Task objective: Skip the images and return the records below exactly.

Stored items:
☆ ☆ ☆
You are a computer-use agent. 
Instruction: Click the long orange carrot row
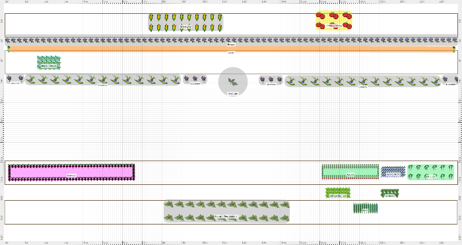(x=231, y=50)
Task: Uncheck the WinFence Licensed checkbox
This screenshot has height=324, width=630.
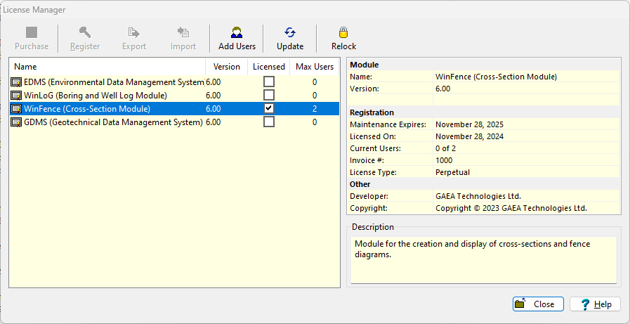Action: point(269,109)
☆ ☆ ☆
Response:
You are a computer-use agent. 
Instruction: Click the long orange carrot row
(x=231, y=50)
Task: Uncheck the WinFence Licensed checkbox
This screenshot has height=324, width=630.
Action: point(269,109)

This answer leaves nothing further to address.